ANALYSIS AND DESIGN

4.1 Analysis

4.1.1 Collecting Data

1. Data Test

Test data obtained from web questionnaires that have been made

before by the author. The questionnaire data from the web is stored

as a txt file.

Example :

Table 4.1: Table Test Data

Data Angket Status

@dosen sering hadir tidak tepat waktu sehingga mahasiswa sering untuk menunngu dahulu...

?

2. Data Training

Training data was taken from randomly collecting data from

BMSI server Unika Soegijapranata. The data collected is 1092 data

(questionnaire). Then the data will be selected again by the author.

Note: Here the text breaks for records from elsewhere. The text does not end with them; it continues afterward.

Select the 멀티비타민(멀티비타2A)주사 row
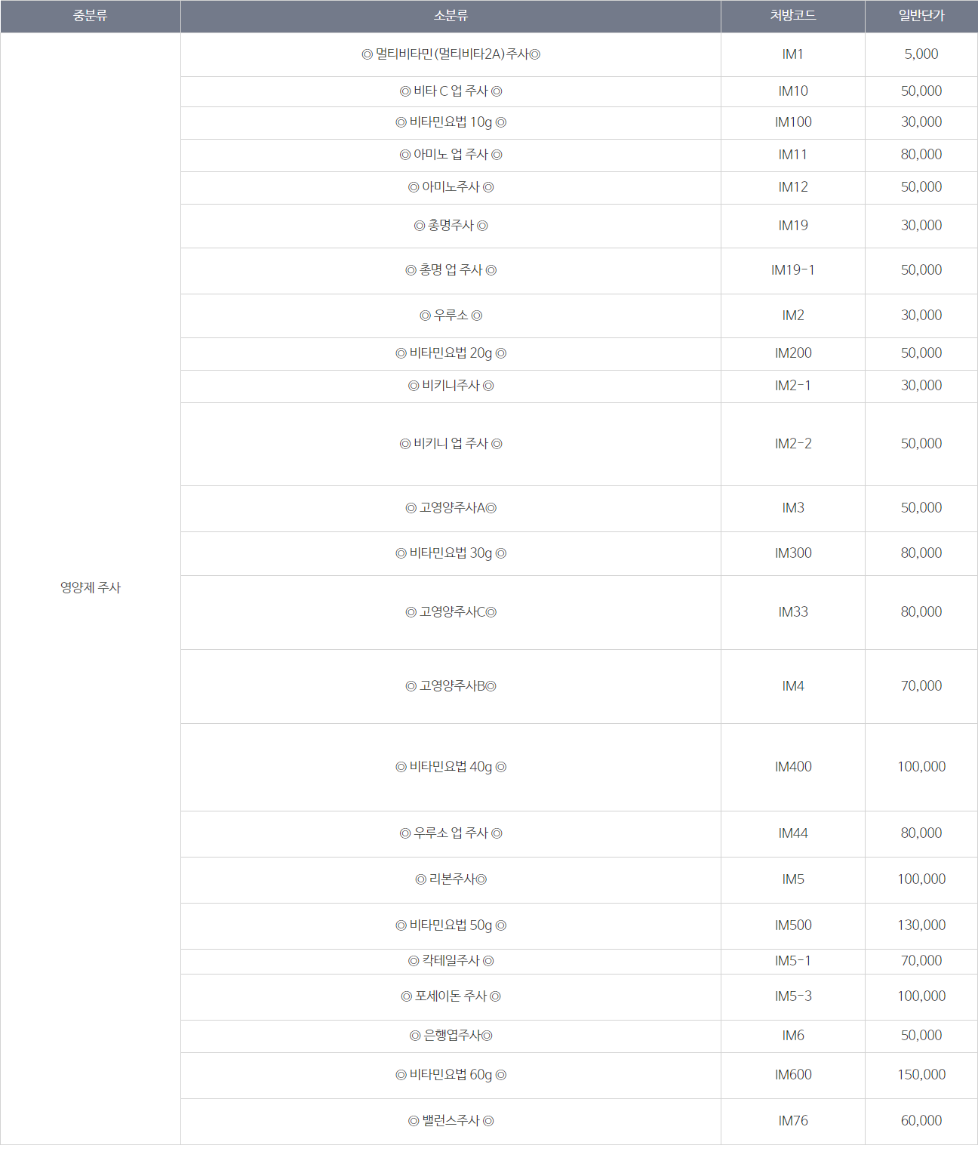This screenshot has height=1167, width=978. (579, 54)
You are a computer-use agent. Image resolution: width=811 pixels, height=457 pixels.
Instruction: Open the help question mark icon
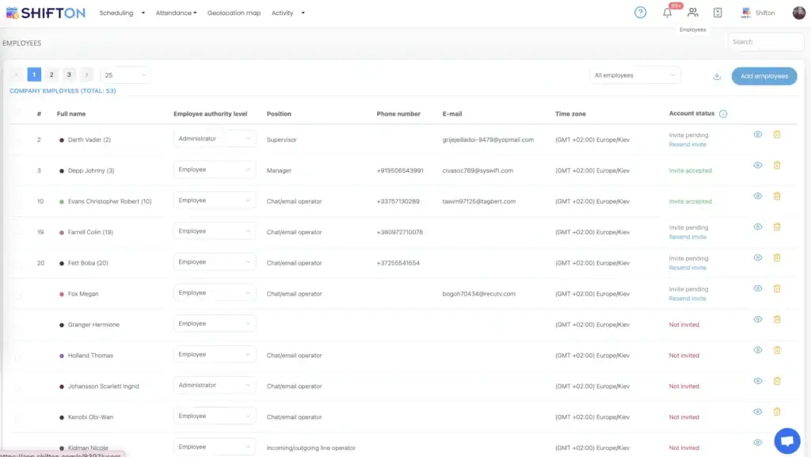click(641, 13)
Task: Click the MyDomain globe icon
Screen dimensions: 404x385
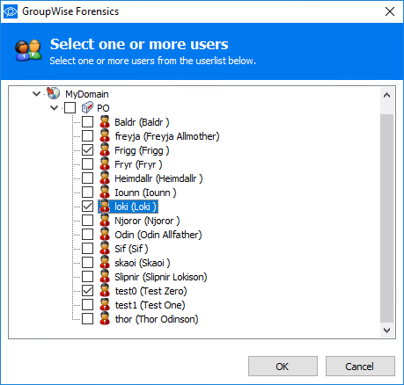Action: (x=53, y=93)
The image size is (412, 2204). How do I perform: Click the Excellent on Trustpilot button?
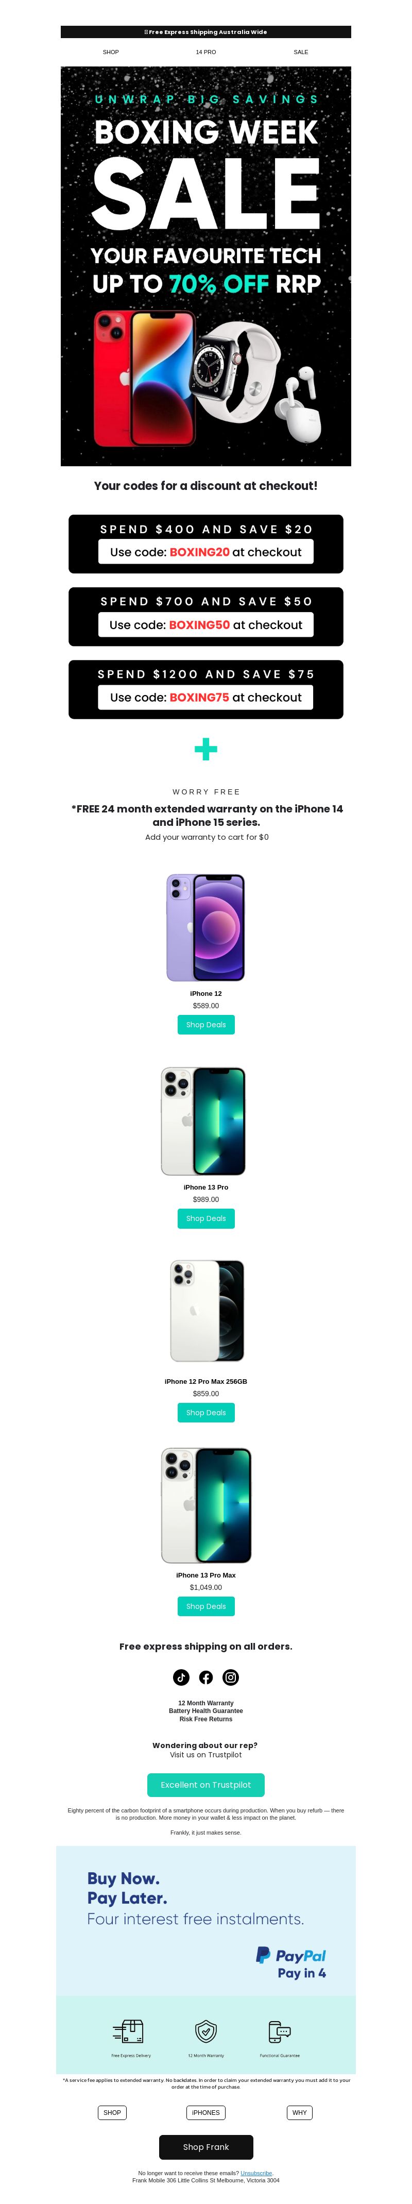coord(206,1784)
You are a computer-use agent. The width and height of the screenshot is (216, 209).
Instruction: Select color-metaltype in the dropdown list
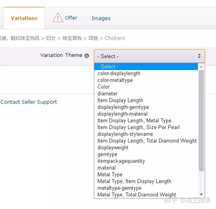tap(115, 80)
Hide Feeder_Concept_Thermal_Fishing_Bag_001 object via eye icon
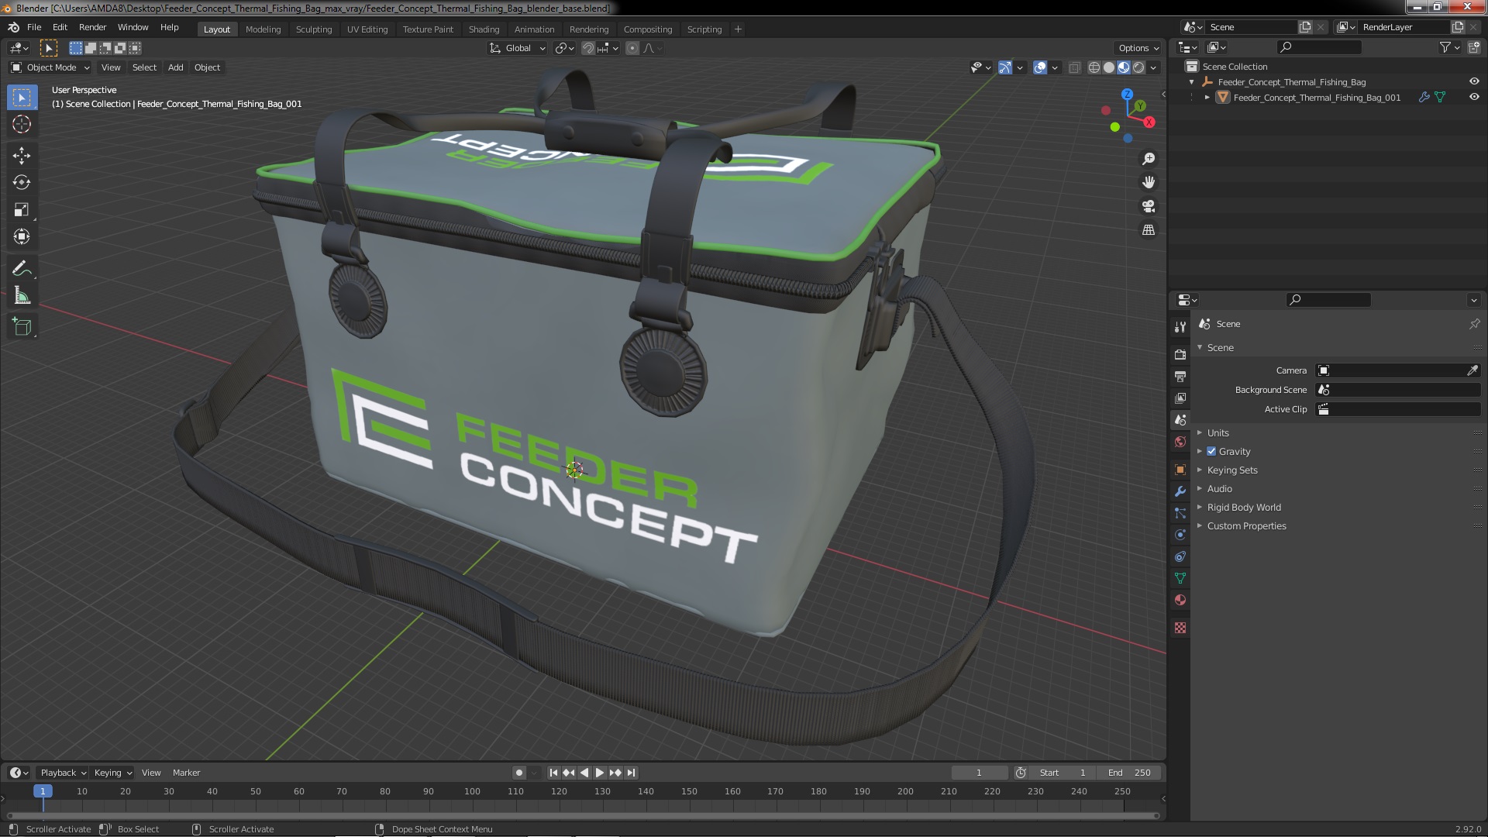Viewport: 1488px width, 837px height. click(1474, 98)
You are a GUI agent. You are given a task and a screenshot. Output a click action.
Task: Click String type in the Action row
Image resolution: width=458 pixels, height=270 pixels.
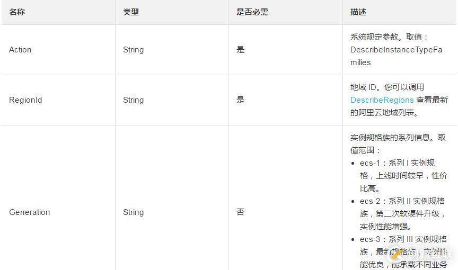pos(133,50)
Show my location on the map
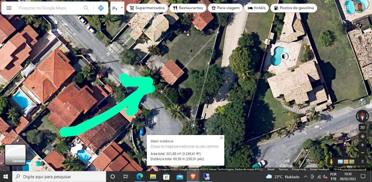372x182 pixels. 362,136
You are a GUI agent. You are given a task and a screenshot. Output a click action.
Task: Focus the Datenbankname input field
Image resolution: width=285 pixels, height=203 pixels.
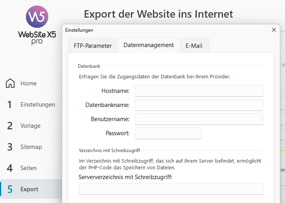coord(199,105)
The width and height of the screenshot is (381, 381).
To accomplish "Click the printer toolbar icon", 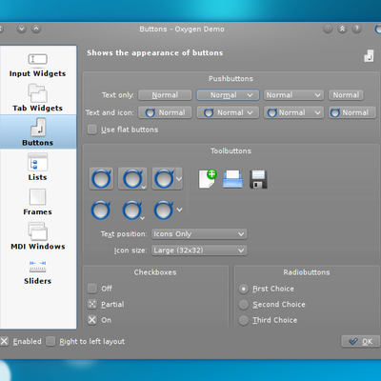I will pos(232,179).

200 data were taken for training data, with details of 100 data with

negative opinion and 100 data with positive opinion. The selected

data is only data that has a number of letters above 50 and the

determination of negative and positive opinions is determined

manually by the author. Then the questionnaire data is stored in the

txt file.

Example :

Table 4.2: Table Data Training

Data Angket Status

Jangan telat terus Pak kalau kuliah pagi! dan mohon konfirmasi ketidakhadiran sebelum hari perkuliahan...

Negative

@Dosen memulai perkuliahan tidak tepat waktu. Negative

cara pengajaran yang santai, tidak terburu buru, sehingga mudah di ikuti dan di pelajari oleh siswa siswa nya.

Positive

Tidak ada karena semuanya sudah berjalan dengan baik. Sehingga mahasiswa dapat menerima mata kuliah tersebut dengan puas.

Positive

4.1.2 Prepare Data

In the next process, training data and test data will be processed by Text

Preprocessing method. Preprocessing stage prepares data in the form of

unstructured text into structured data which is ready to be used for the next

process. Preprocessing stages used in this study include :

1. Tokenizing

Tokenizing stage is the stage to cut text questionnaire into each word

contained. This word piece is called a token or term.

Example :

”Jangan telat terus Pak kalau kuliah pagi! dan mohon konfirmasi

Table 4.3: Table Tokenization

jangan telat terus Pak kalau

kuliah pagi! dan mohon konfirmasi

ketidakhadiran sebelum hari Perkuliahan...

2. Cleansing

The cleansing stage is the stage to remove all characters other than

alphabetical characters (a-z and A-Z). Characters such as emoticons or

numbers will be removed.

Example :

”Jangan telat terus Pak kalau kuliah pagi! dan mohon konfirmasi

ketidakhadiran sebelum hari perkuliahan...”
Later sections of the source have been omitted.